- [What to produce] Pull out every row below that contains the string "computer" and copy each one in full. Letter case must match.

- [Information provided]
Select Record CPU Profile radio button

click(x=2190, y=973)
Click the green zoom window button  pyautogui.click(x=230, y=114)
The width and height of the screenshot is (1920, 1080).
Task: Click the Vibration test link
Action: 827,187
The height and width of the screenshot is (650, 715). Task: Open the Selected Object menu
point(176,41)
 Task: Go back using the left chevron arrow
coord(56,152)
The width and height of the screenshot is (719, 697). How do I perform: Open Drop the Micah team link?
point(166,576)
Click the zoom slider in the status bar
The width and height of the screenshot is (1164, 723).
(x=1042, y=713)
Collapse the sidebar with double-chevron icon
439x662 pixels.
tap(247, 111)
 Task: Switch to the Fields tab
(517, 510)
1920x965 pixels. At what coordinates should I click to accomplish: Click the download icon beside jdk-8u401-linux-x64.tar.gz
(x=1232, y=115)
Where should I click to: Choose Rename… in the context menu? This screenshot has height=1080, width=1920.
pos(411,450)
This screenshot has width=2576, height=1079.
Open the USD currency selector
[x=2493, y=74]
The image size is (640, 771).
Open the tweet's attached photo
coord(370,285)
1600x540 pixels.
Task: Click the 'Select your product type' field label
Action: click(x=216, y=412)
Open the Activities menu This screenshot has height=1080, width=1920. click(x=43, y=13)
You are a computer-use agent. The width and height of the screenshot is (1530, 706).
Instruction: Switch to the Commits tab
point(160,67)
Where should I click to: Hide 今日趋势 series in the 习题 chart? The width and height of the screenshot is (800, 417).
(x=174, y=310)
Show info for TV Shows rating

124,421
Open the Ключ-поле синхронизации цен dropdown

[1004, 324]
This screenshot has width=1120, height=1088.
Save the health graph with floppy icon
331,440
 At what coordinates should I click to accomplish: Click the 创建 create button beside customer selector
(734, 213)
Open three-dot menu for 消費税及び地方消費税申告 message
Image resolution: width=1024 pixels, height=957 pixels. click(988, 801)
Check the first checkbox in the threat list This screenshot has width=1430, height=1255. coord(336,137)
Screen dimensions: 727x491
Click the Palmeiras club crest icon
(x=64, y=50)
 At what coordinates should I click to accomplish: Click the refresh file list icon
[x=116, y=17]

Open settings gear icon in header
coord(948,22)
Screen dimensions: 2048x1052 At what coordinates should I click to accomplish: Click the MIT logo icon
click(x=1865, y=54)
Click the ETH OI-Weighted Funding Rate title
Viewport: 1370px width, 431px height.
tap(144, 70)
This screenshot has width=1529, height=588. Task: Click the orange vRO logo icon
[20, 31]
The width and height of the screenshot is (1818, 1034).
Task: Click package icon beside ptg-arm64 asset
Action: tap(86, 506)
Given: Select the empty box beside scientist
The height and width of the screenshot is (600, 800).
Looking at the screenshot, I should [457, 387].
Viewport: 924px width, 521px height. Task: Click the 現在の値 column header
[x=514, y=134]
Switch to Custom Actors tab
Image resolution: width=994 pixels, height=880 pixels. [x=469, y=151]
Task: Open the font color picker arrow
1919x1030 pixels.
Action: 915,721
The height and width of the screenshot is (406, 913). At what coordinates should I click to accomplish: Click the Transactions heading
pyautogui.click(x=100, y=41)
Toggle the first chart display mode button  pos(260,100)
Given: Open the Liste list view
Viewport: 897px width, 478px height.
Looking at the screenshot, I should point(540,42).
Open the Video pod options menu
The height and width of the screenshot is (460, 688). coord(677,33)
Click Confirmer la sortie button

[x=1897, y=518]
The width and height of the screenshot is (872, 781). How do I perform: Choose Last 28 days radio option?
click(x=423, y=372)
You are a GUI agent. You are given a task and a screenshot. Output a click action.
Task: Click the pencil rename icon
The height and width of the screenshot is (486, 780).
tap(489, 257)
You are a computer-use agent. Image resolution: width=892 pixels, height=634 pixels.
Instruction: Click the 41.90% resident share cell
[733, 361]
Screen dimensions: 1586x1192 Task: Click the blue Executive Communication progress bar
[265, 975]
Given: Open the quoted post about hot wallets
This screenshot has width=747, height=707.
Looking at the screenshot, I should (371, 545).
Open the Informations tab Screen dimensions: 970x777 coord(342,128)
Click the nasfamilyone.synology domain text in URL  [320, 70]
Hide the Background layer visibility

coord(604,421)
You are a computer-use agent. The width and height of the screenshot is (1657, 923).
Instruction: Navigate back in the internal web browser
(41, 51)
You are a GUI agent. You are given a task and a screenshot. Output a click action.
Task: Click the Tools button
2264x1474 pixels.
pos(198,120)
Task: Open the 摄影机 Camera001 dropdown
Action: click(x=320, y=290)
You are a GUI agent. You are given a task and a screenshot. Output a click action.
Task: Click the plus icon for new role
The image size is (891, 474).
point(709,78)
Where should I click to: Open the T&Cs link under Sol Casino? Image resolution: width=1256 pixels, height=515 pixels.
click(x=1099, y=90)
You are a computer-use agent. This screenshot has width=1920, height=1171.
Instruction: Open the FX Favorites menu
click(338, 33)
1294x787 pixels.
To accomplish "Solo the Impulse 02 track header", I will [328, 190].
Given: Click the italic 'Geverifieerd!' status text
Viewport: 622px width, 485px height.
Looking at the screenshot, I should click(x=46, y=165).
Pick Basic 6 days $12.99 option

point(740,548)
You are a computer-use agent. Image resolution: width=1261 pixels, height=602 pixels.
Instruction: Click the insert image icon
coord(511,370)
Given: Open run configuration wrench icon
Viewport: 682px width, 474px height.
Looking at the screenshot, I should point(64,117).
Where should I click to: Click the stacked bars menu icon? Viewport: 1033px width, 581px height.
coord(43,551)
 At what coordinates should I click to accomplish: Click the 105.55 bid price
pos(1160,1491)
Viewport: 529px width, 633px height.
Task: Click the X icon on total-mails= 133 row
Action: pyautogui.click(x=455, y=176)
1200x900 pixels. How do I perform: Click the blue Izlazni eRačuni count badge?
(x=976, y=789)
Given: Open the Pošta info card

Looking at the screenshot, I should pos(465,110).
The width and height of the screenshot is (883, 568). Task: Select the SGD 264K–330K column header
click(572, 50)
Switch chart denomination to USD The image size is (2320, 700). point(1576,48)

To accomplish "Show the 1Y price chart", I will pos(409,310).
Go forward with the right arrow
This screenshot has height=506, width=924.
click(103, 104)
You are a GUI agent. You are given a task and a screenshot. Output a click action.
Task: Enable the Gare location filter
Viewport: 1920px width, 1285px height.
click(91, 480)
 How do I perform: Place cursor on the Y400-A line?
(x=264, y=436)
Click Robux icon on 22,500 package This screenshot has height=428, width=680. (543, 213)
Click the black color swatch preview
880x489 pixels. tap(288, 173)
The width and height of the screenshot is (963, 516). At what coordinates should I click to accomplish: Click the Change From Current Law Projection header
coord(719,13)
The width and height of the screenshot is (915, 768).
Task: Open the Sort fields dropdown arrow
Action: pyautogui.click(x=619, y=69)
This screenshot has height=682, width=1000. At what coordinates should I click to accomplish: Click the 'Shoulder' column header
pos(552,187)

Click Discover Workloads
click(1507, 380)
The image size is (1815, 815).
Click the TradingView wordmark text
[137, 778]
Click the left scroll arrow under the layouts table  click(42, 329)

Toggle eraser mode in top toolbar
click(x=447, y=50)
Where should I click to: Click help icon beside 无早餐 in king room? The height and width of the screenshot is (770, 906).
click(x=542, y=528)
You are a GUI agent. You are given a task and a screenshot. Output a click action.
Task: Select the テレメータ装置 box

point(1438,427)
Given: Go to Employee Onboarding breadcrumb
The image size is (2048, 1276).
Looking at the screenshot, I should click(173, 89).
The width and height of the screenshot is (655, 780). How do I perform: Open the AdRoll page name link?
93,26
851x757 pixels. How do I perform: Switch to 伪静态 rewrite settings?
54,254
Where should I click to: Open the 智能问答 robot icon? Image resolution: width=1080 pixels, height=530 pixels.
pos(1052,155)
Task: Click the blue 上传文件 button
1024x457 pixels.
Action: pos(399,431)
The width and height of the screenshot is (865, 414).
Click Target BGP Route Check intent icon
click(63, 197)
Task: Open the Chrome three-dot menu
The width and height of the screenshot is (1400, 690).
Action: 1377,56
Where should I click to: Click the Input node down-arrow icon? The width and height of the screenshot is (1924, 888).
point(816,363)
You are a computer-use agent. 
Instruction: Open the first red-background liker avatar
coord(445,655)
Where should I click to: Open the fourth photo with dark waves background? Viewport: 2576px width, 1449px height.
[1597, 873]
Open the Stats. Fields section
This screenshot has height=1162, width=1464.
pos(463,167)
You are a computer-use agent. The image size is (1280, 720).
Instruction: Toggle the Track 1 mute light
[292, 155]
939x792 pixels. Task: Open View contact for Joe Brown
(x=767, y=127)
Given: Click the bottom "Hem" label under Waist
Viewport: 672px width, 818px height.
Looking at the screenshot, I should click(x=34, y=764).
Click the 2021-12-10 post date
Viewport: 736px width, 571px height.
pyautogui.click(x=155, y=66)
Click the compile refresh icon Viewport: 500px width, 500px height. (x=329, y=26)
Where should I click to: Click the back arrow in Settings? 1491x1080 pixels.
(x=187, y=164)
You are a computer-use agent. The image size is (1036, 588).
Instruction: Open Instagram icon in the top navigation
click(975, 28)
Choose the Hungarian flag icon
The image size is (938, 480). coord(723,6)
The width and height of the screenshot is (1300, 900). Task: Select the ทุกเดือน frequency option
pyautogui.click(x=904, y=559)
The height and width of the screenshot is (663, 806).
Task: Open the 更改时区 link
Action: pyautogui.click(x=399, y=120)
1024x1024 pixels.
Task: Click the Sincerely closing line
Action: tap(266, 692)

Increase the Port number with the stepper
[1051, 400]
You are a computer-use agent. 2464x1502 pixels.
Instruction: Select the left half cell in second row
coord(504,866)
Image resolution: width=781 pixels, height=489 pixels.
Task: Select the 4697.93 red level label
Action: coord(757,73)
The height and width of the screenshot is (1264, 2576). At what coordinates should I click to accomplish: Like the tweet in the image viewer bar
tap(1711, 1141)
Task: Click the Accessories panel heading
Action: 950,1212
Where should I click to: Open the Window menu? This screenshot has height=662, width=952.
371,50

- [Reply]
You are a computer-use agent. The width and height of the screenshot is (1530, 706).
You are a computer-use agent. Image resolution: width=892 pixels, height=634 pixels.
You are a computer-use agent. The width and height of the screenshot is (1657, 923).
You are a computer-use agent. This screenshot has width=1920, height=1171.
You are a computer-use agent. Image resolution: width=1261 pixels, height=602 pixels.
You are a computer-use agent. 
You are a computer-use agent. The image size is (1280, 720).
You are a computer-use agent. The image size is (1036, 588).
You are a computer-use agent. 2464x1502 pixels.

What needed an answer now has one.